Her suite was directly adjacent to Nathan’s through a pair of sitting rooms, and Evelyn’s heart ticked up a notch at the suggestion. “No, no,” she said hastily. “Is there another suite, perhaps?”
“She would sooner be hanged than be so near to me, Benton. Put her in the suite next to the nursery—”
That suggestion stabbed her heart. Her son had died in the nursery. “No!” she said hastily. She couldn’t go near it. She could never see that room again. She could feel her hand start to shake as Benton and Nathan looked at her. “M-my suite will be fine, Benton.”
“Very good, madam.” He pivoted and began walking.
With a glare for Nathan, Evelyn reluctantly followed the butler.
They moved through the main corridor and public rooms by the light of a candelabra Benton held high. But even in that light, Evelyn could see bits and pieces of furnishings were missing, and some things looked a bit drab. There were two pairs of boots in the corridor, which she thought odd, and on one table, the sort of basket one might take fishing to hold the catch, a pair of fishing poles, and a stack of curling, yellowed newsprint.
The house, the beautiful, grand mansion, had been turned into a hunting lodge!
Fortunately, Evelyn’s suite was exactly as she’d left it: pale blue walls, heavy floral drapes. The canopied bed with the intricately embroidered bedcovering, a wedding gift from her aunt. It seemed almost as if no one had entered the room since the day she’d left it.

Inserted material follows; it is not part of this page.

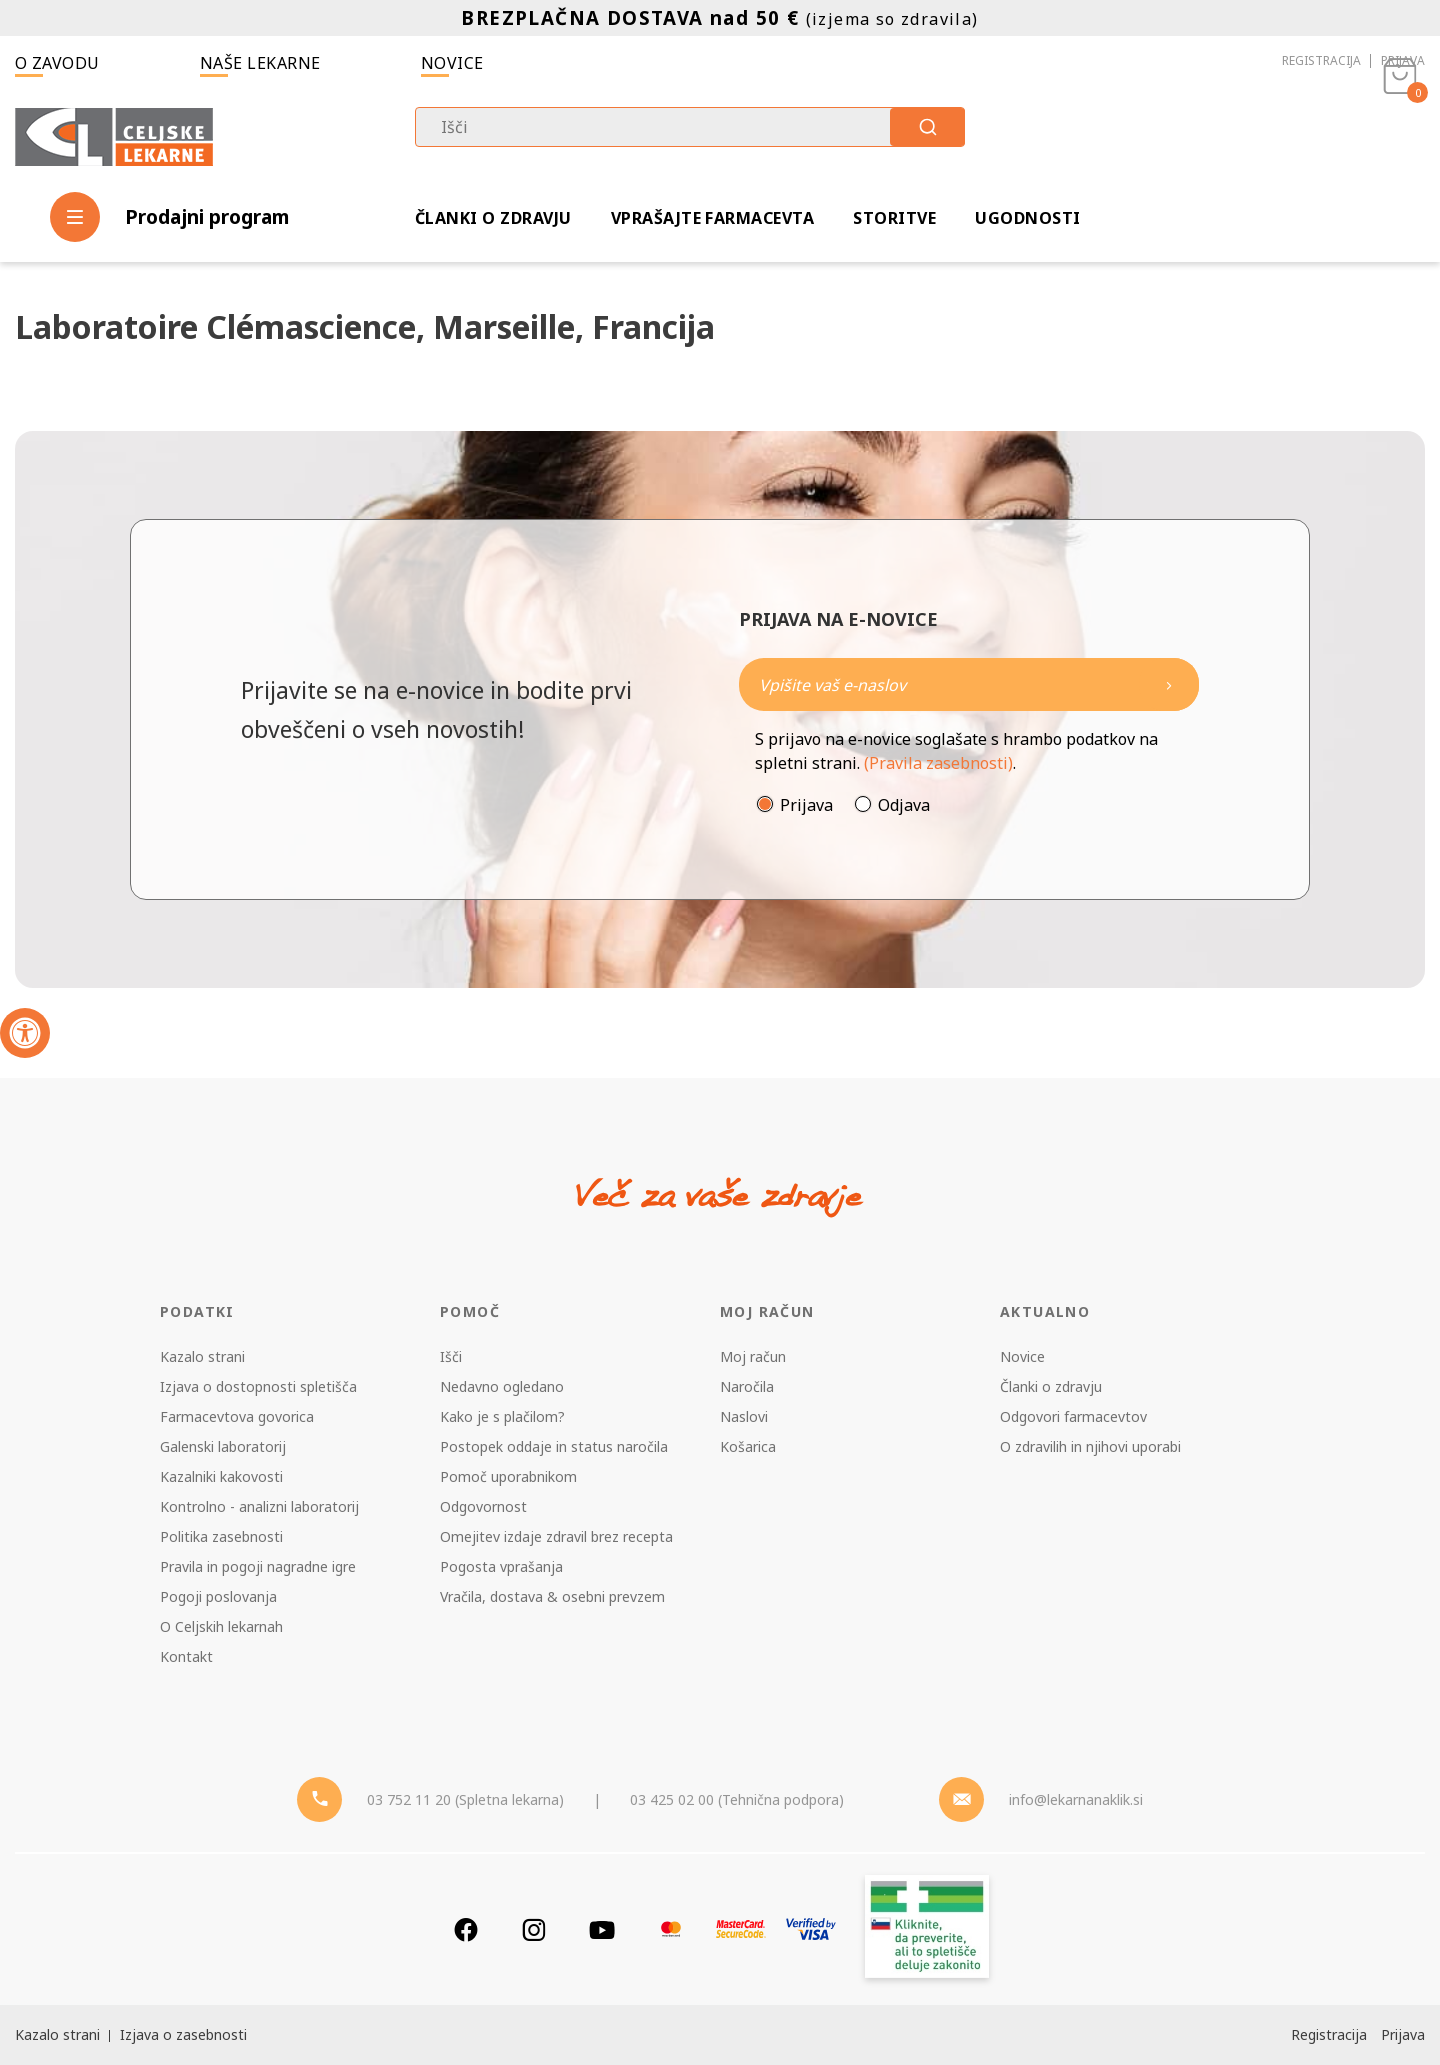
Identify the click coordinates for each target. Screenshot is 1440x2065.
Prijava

The moment Benton left her alone, Evelyn collapsed onto the chaise and covered her face, trying to catch her breath, trying not to see her son in every corner of this room. Trying not to think of the horrible, wretched argument she and Nathan had had in this very room the night she told him she wanted to go to London.

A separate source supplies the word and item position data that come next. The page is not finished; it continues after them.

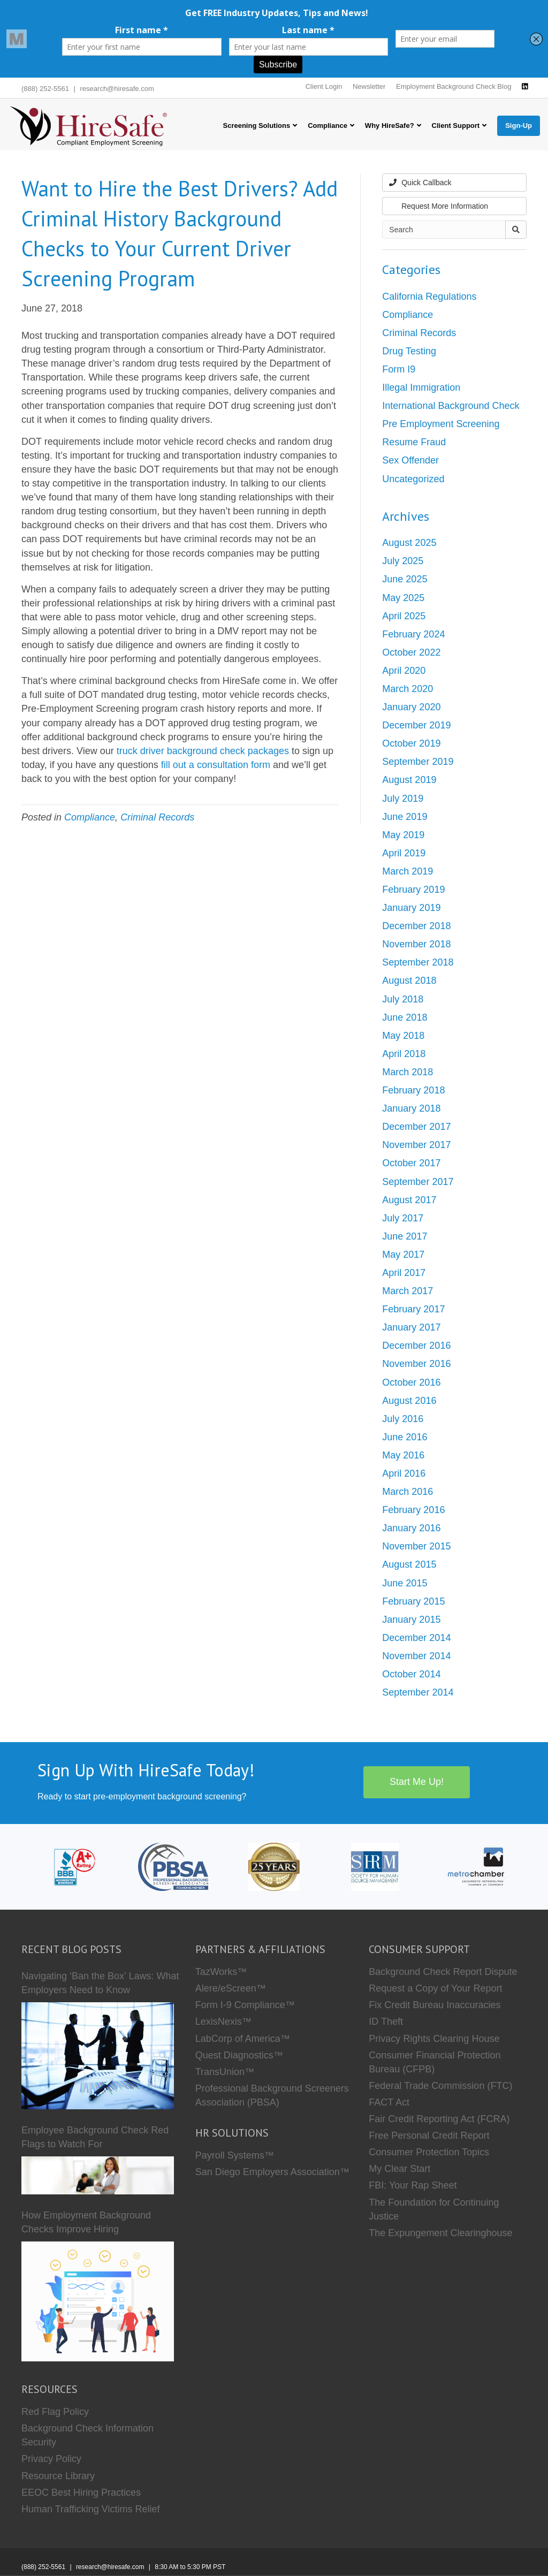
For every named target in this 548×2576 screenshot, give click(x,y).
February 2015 (413, 1601)
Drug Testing (409, 351)
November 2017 (416, 1144)
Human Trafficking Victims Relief (90, 2509)
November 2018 (416, 944)
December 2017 (416, 1126)
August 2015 (409, 1564)
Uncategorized (413, 479)
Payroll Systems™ (234, 2155)
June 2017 (404, 1236)
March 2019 (407, 871)
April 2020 (403, 670)
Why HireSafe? (389, 125)
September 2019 (417, 761)
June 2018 (404, 1017)
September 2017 (417, 1181)
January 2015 (411, 1619)
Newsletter (369, 86)
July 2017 (402, 1218)
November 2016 (416, 1363)
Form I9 (398, 369)
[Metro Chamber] (476, 1866)
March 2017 (407, 1291)
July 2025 (402, 561)
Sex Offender (410, 460)
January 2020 (411, 707)
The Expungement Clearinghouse (440, 2233)
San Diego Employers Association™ (272, 2172)
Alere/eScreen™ (230, 1988)
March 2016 (407, 1491)
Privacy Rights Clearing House (434, 2038)
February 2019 (413, 889)
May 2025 (403, 597)
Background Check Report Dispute (443, 1971)
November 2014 (416, 1656)
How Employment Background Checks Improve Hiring (86, 2222)
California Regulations (429, 296)
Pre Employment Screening (440, 424)
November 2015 (416, 1546)
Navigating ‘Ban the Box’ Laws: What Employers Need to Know (100, 1983)
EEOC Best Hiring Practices (81, 2492)
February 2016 (413, 1509)
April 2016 (403, 1473)
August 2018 (409, 980)
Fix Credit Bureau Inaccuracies (434, 2005)
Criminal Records (157, 817)
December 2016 (416, 1345)
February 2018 (413, 1090)
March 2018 (407, 1072)
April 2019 (403, 853)
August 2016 (409, 1400)
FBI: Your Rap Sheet (412, 2185)
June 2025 (404, 579)
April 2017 (403, 1272)
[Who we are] (274, 1866)
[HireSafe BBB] (72, 1866)
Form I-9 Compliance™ (245, 2005)
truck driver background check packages (203, 751)
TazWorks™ (221, 1971)
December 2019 (416, 725)
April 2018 (403, 1053)
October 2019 (411, 743)
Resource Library (58, 2476)
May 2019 (403, 835)
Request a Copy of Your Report (435, 1988)
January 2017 (411, 1327)
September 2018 (417, 962)
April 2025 (403, 616)
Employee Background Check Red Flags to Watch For (95, 2137)
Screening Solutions (256, 125)
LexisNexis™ (223, 2021)
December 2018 (416, 926)
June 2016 (404, 1437)
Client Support (456, 125)
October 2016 (411, 1382)
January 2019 (411, 907)
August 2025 (409, 542)
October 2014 (411, 1674)
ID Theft (386, 2021)
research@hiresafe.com (117, 89)
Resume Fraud (414, 442)
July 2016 (402, 1419)
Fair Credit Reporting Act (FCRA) (439, 2119)
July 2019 (402, 798)
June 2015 (404, 1583)
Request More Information (438, 206)
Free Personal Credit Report (429, 2135)
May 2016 (403, 1455)
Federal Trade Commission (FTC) (440, 2085)
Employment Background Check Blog (453, 86)
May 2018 (403, 1035)
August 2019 (409, 779)
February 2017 (413, 1309)
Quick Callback (420, 182)
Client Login (324, 86)
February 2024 (413, 634)
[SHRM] (375, 1866)
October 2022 (411, 652)
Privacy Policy (51, 2458)
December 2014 (416, 1637)
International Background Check (450, 405)
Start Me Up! (417, 1781)
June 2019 (404, 816)
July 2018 (402, 999)
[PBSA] (173, 1866)
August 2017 (409, 1200)
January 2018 (411, 1108)
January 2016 (411, 1528)
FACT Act (389, 2102)
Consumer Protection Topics (429, 2152)
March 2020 (407, 688)
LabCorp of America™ (242, 2038)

“I don’t understand—you sit in the dark and stare out the window, or make a spectacle of yourself, and suddenly, you want to go to London?” he’d railed at her. “I have tried and tried to reach you, Evie, but you have shut me out! You move as a ghost through these halls, you shirk your duty as mistress and wife, and yet you want me to understand that now you must suddenly be in London!”
“I should rather sit in the dark than spend my days gambling and hunting and carrying on like a libertine! We may as well admit it—we are irretrievably broken down!”
“No, not we, Evelyn. You. Go. Go to London! I’ll be glad to see you gone.”
Memories came rushing at her, one after the other, all of them overwhelming. Evelyn stood and walked to the middle of the room, hugging herself. She really didn’t know what to do. She was too restless to sleep, too tired to think.